Ackerman SL, et al. One size does not fit all: Evaluating an intervention to reduce antibiotic prescribing for acute bronchitis. BMC Health Serv Res. 2013;13(1):462. Use mixed methods to understand why a previous multi-level intervention to reduce antibiotic prescribing for acute bronchitis among primary care clinicians resulted in improvement in only one-third of clinicians. Structured telephone surveys at high- and low-performing sites within a health system in Pennsylvania (n = 29), clinician perspectives on print-based and electronic intervention strategies, and antibiotic prescribing were elicited after the first year of outpatient stewardship intervention. Compared with a survey on antibiotic use conducted 10 years earlier, clinicians demonstrated greater awareness of antibiotic resistance and how it is impacted by individual prescribing decisions—including their own. Perceived barriers to reducing prescribing included patient expectations, time pressure, and diagnostic uncertainty. These factors were reported as undermining effectiveness of specific intervention components. An exam room poster depicting a diagnostic algorithm was the most popular strategy. Future efforts to reduce antibiotic prescribing should address multi-level barriers identified by clinicians and tailor strategies to differences at individual clinician and group practice levels, focusing in particular on changing how patients and providers make decisions together about antibiotic use.
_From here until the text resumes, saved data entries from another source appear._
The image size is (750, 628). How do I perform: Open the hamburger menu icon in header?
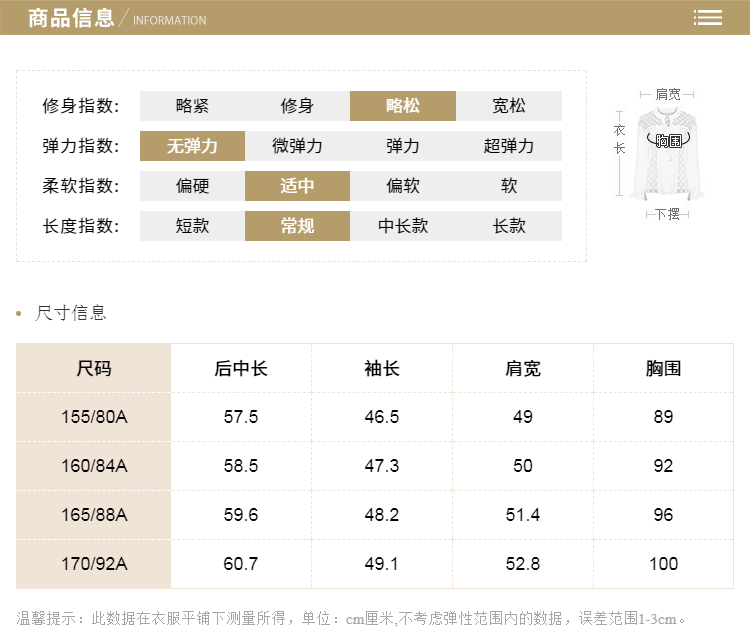click(708, 18)
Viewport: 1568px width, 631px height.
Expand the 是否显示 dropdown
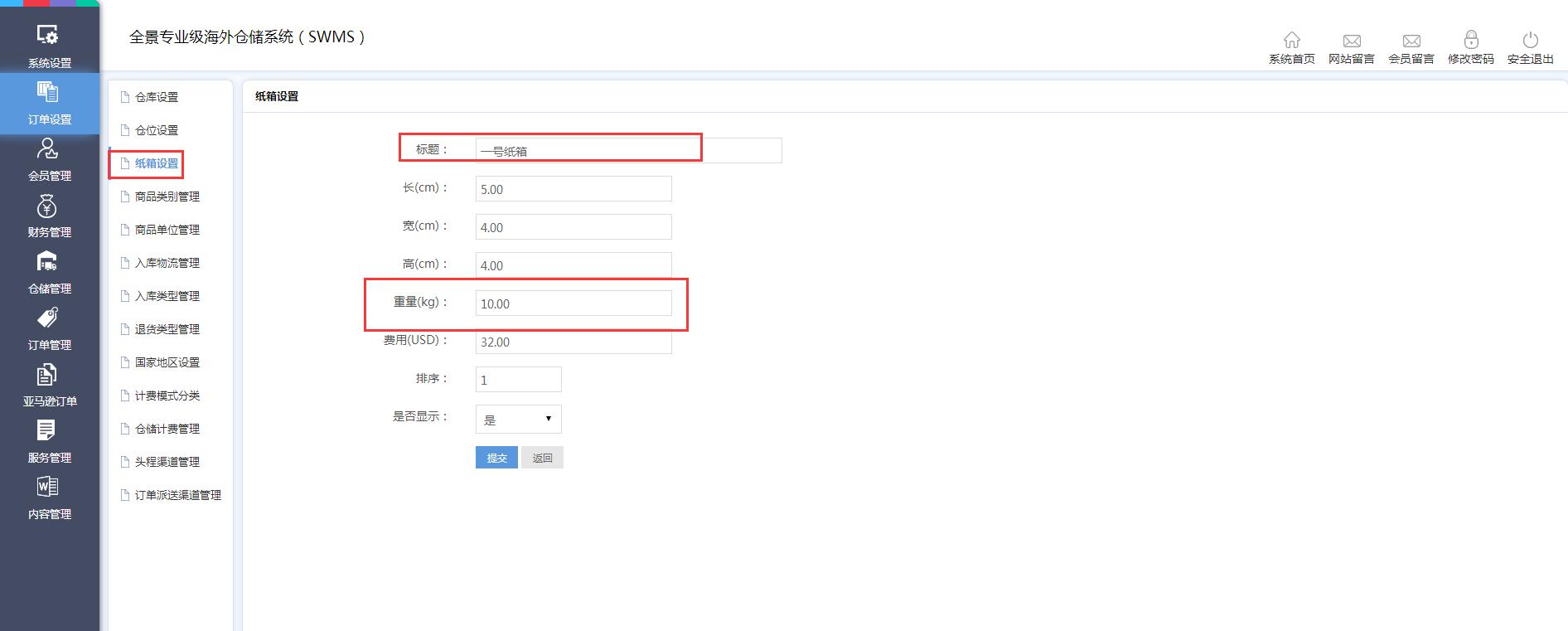point(518,420)
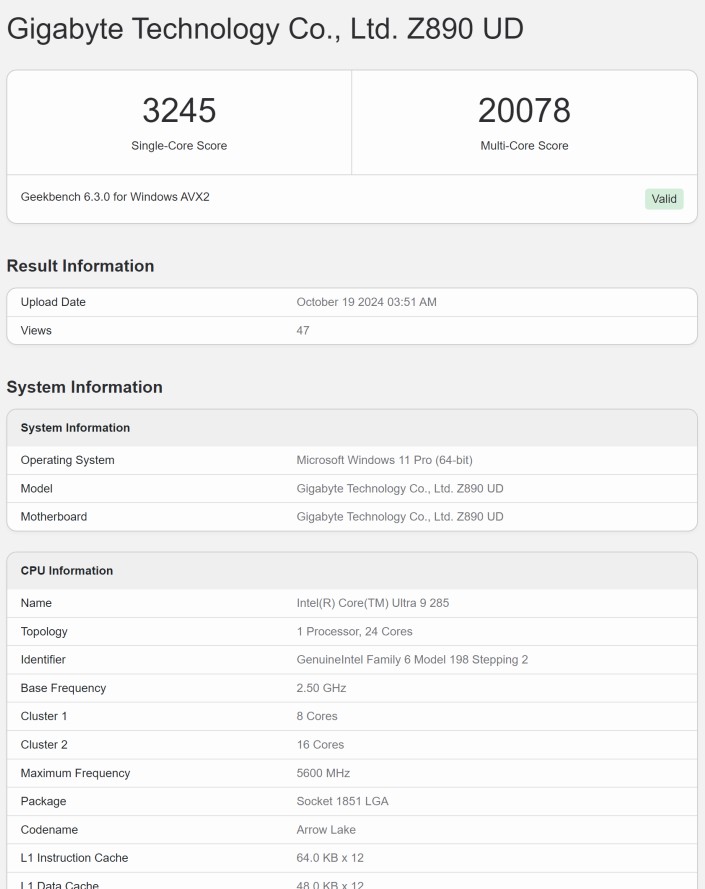Click the Result Information heading
Screen dimensions: 705x889
point(81,266)
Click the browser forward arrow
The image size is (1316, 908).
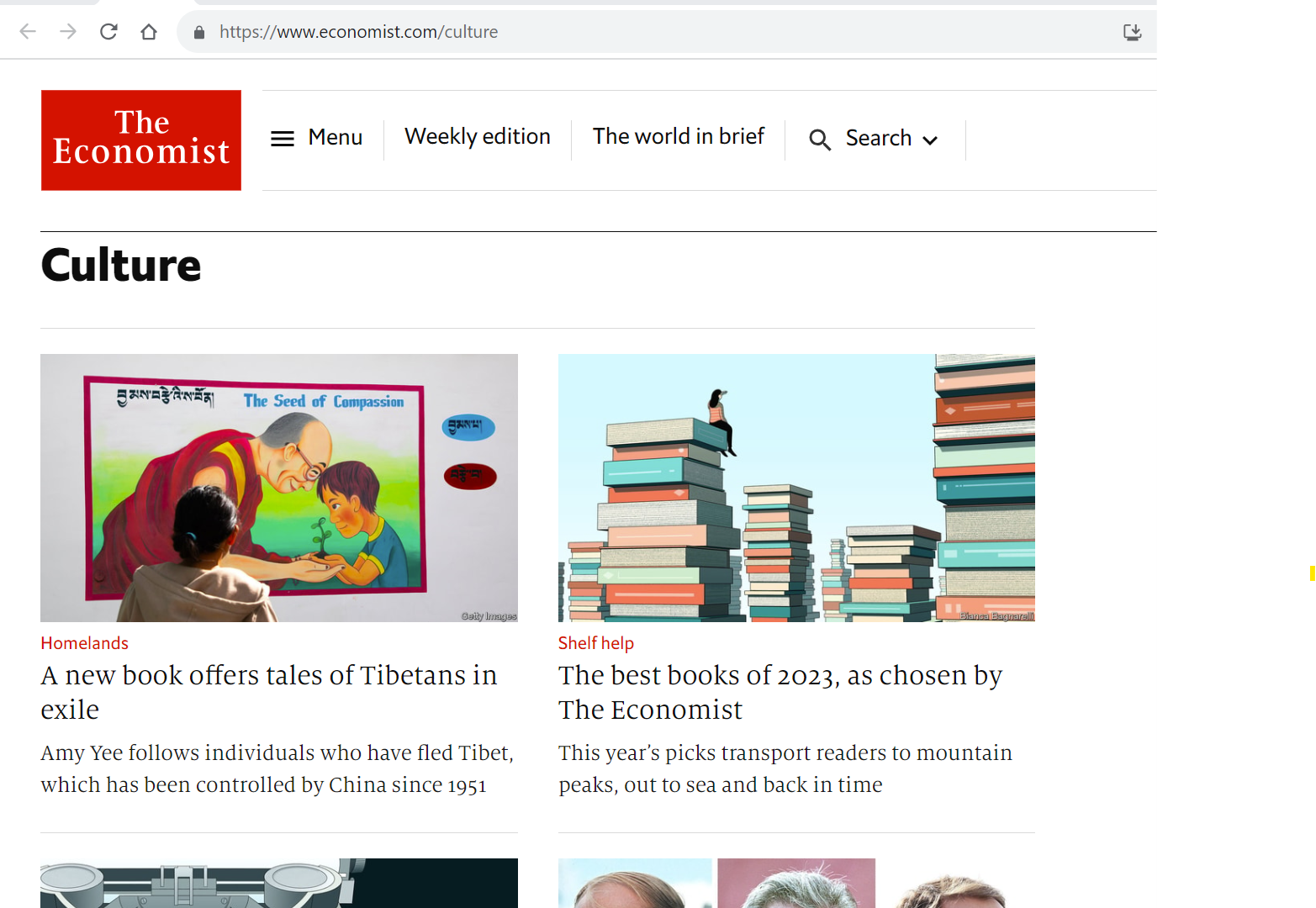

Ashe D, et al. Educational posters to reduce antibiotic use. J Pediatr Health Care. 2006;20(3):192-7. Examine the effectiveness of a waiting room poster in reducing excessive antibiotic use in clinical practice. 1-month trial of an educational poster with historical controls using 3 private pediatric group practices in New York. Children between the ages of 6 months and 10 years with symptoms of respiratory illness were enrolled as subjects. Antibiotic prescriptions for children with respiratory illnesses seen during the poster month were compared with prescriptions written during three 1-month historical control periods. Proportion of visits that resulted in a prescription for an antibiotic served as the outcome measure. 326 of the 720 patients (45.2%) enrolled in the study were treated with an antibiotic. Multiple logistic regression analysis revealed no significant difference in the proportion of visits resulting in an antibiotic prescription among the 4 study months (P = .79), indicating that the educational poster had no effect on antibiotic use. Public education in the form of a waiting room poster was not sufficient to decrease antibiotic prescriptions. This finding has implications for current large-scale programs and for clinicians as they continue to attempt to educate patients on the appropriate use of antibiotics.